0

As a part of my bash routine, I am trying to locate number of subdirectories located in the directory $storage and assosiate it to some variable, which will be used in the same script

number_dirs=$(ls -ld "${storage}"/* | wc -l)
  printf >&2 '%s is the number of the directories... ' "${number_dirs}" ;sleep 0.2
  printf >&2 "Keep calm!\n"

this works fine with the number of dirs around 2-4K but does not work with the huge number. How I could use find command in the same way instead?

Hot JAMS
  • 147
  • 6
  • 1
    In [your earlier question](https://superuser.com/q/1649889/332907) you seemed to be wanting to search directories in [the entire tree](https://superuser.com/questions/1649889/awk-compute-min-max-values-for-multi-column-data-using-big-number-of-input-file#comment2526657_1649895) underneath `$storage` (you were using `$storage/**/` type constructs). The question you've asked here (and the answers) are only counting directories immediately underneath `$storage` rather than directories underneath directories (etc.) underneath `$storage`. Is that intentional? – roaima May 25 '21 at 15:04
  • 1
    Yes, this is correct. Indeed, this time I just need to count the number of the directories located within $storage, thus ignoring possible subdirectories... so the proposed here answer works very well :-) – Hot JAMS May 26 '21 at 12:49

3 Answers3

1

A simple scan with find would be:

number_dirs=$(find ${storage} -maxdepth 1 -mindepth 1 -type d | wc -l)
DuncG
  • 532
  • 1
  • 3
  • 8
0
# store all the dir names in an array
dirs=( "${storage}"/*/ )

num_dirs=${#dirs[@]}

The trailing slash in the glob pattern restricts the results to only directories.

glenn jackman
  • 25,463
  • 6
  • 46
  • 69
0

Analysis

Note your ls -ld "${storage}"/* | wc -l is not restricted to directories; i.e. ls will list non-directories in $storage as well, wc will count them. Consider "${storage}"/*/ (note the trailing slash) that will list directories and symlinks to directories, unless there is no match. If there is no match the /*/ part will stay literal. Research what shopt -s failglob and shopt -s nullglob do.

Your command does not list deeper subdirectories, I assume this behavior is what you want.

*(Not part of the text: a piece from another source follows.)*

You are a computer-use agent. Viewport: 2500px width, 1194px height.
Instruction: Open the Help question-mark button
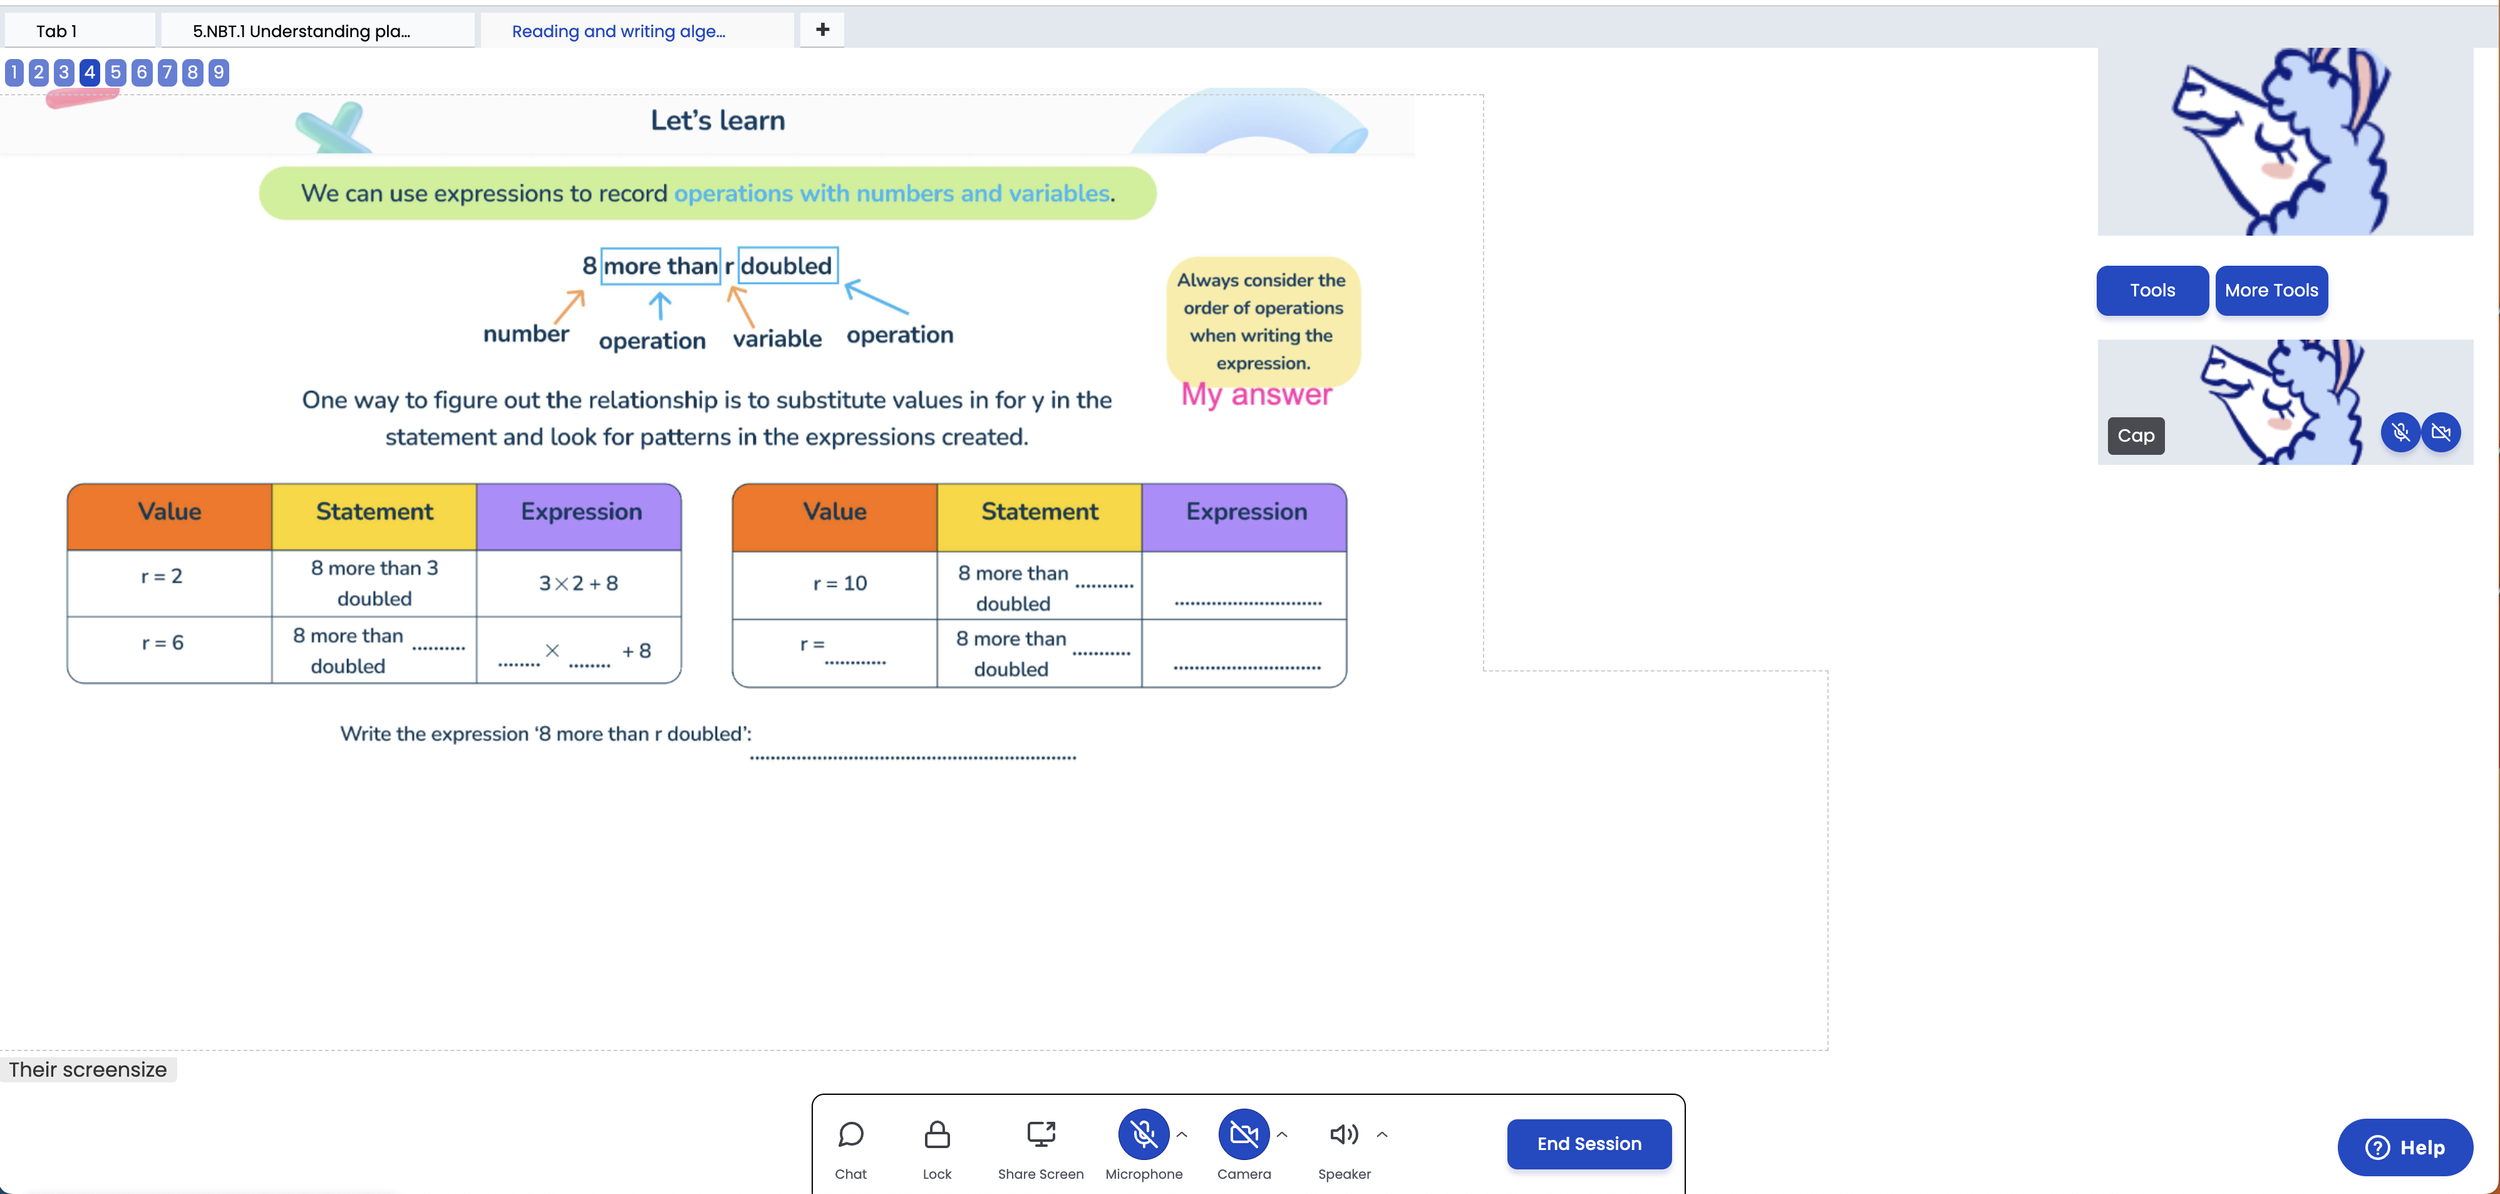pyautogui.click(x=2404, y=1147)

Your command does not normally list hidden directories (with names starting with a dot). If you are interested in them, research shopt -s dotglob.

If "${storage}"/*/ expands to huge number of words then you will get argument list too long. This is because ls is an external executable that needs to be called with array of arguments and there's a limit for this.


Shell can do this

You can let the shell count directories for you:

(shopt -s nullglob && set -- "${storage}"/*/ && echo "$#")

set -- will store all the names as positional parameters, then echo "$#" will print the number. set is a builtin, it should not suffer from argument list too long. I deliberately used a subshell so the positional parameters of the current shell are not affected. I could use a separate array (like this other answer does), but there's a potential problem. Bash allows you to set a huge number of positional parameters. On one hand it's good, since you want to count a huge number of directories. On the other hand the parameters need to be stored in memory as strings, even if you only want their count.

Note if you do this:

number_dirs=$(shopt -s nullglob && set -- "${storage}"/*/ && echo "$#")

then the inside of $() is executed in a subshell anyway, so you don't need additional parentheses. You may choose to use an array inside the subshell. In any case the subshell will exit immediately after echo and the memory will be released as soon as possible. But if you do this:

dirs=( "${storage}"/*/ )
num_dirs=${#dirs[@]}

and if you don't unset dirs then the array will become a burden. A subshell that dies right away and releases the memory is better than a memory-consuming array you may forget to unset.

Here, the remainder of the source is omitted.